(TEXT UNDER STUDY):

Simply Sitting

Today is the last day of the year, and naturally, a day of reflection. So as the snow flies, and I watch Fried Green Tomatoes for the 50th time, my mind wanders.

“How is he?” is a common question and a little difficult to answer. He’s mostly okay, but to be honest, there have been some subtle changes.

According to the Alzheimer’s Society, Frontotemporal Dementia is caused by damage to the frontal and/or temporal lobes at the front and sides of the brain by the ears. These are the areas responsible for our behaviour, our emotional responses and our language skills. Damage to the left side affects language and the right side, behaviour.

A person with behavioural variant frontotemporal dementia may appear uncharacteristically selfish and unfeeling. They may behave rudely, or may seem more easily distracted. Other early symptoms may include loss of inhibition, ritualised behaviour (eg tapping or repeatedly walking the same route) or compulsions and a liking for sweet foods. It is much more likely for those around the person to be aware of these changes than the person is themselves.

In a small number of people with frontotemporal dementia, the first symptoms are problems with recalling the names of objects and understanding words (semantic dementia) or with producing fluent speech (progressive non-fluent aphasia).

As frontotemporal dementia progresses, differences between these types lessen: people with the behavioural variant develop language problems and those with language problems develop behaviour changes.

Each person’s experience of frontotemporal dementia will be different, but on average people live for six to eight years after symptoms begin. In April we will reach milestone (year) 7.

Although we have seen many of the “typical” changes, it should be noted that my favorite man is not “the norm”. For example, he built a deck this summer and a “He Shed” addition to the back of the garage this fall. He still reads, follows politics, watches movie series, and follows the plot so long as it doesn’t become too complicated. He watches Youtube videos when he needs reminders about how to fix things that are broken or to build things that need building.

(Stored data entries)
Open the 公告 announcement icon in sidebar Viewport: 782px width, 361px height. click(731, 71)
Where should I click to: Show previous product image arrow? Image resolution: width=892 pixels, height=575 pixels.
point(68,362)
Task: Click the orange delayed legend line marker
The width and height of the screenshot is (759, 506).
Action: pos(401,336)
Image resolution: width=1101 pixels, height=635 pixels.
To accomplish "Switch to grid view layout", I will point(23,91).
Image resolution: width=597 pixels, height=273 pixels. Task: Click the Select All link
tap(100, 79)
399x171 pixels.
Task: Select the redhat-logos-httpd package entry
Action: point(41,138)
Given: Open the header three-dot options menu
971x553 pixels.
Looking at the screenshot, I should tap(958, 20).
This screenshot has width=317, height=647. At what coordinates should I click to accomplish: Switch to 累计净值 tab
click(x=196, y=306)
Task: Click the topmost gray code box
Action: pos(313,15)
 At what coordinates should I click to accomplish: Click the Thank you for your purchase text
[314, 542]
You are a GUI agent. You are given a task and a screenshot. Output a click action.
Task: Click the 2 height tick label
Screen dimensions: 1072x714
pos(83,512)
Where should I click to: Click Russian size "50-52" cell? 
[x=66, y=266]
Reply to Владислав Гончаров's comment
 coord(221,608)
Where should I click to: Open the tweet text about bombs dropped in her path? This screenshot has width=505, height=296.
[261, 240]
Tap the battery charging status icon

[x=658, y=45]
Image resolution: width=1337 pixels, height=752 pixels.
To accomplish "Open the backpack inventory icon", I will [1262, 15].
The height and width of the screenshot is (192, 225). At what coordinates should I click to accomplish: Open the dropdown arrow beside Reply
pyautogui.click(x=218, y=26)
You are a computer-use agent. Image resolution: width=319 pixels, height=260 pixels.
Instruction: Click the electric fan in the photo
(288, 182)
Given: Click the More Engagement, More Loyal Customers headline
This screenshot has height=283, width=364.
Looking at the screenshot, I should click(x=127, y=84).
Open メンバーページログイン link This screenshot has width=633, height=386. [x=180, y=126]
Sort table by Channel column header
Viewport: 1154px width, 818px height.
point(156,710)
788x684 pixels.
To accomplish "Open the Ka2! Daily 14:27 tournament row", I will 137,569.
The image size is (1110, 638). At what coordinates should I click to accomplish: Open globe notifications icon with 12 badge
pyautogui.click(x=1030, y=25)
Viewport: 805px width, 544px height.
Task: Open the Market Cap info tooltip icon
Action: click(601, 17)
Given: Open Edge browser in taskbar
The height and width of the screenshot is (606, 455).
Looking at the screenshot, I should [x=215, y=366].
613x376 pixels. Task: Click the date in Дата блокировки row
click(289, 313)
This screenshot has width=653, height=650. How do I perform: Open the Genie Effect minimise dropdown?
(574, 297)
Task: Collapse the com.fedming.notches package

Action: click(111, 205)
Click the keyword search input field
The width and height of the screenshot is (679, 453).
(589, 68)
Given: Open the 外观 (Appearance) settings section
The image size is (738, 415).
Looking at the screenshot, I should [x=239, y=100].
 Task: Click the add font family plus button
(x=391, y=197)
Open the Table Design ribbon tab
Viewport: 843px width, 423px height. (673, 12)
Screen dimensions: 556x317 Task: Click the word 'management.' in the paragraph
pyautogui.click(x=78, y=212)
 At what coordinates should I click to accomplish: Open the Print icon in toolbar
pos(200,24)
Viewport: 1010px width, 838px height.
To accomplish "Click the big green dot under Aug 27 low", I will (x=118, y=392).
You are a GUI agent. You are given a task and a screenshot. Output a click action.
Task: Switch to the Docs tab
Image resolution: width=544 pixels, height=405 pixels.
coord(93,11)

(WHAT YOU NEED TO DO):
Carry on the year-end reflection about frontotemporal dementia, picking up right after its last sentence.

(REPLY):
This Christmas Eve was the first service that my favorite man didn’t attend in 32 years of marriage. While I struggled to swallow, I forced myself to praise God for the blessings. Although anxiety keeps him from large gatherings, he still bakes, decorates, wraps gifts, keeps the fire going, and the house clean. Best of all, he still knows the kids and I.

This year for my birthday, my favorite man bought himself a fish tank and yesterday we traveled over an hour away for neon fish to fill the gigantic tank. $200 later, he became the happy Papa of 12 new fish, and a “fish playground”. Placing his chair next to the tank, he has enjoyed chatting with his new colored friends. Last night, he even snuck into the livingroom to turn the lights on to insure that they weren’t scared. He just melts my heart.

He has spent the day cooking chicken with his new air fryer, 2 at a time and the Christmas tree has come down. Secretly, I think he’s anxious for me to return to school on Thursday so that he can get back to normal. Hopefully he will return to his nap schedule and back to baseline. But if he doesn’t, it’s okay. We will recalculate and love him through it, just like we always do.

So today, I’m simply sitting. I’m thinking about how my husband is the best thing that ever happened to me. I’ve been so blessed to have been a part of his life for 38 years.

So for 2020, I pray that he continue to beat the odds and that the Lord continues to lead us by the hand one day at a time. May you too, be blessed by God and have a new year that is mostly okay.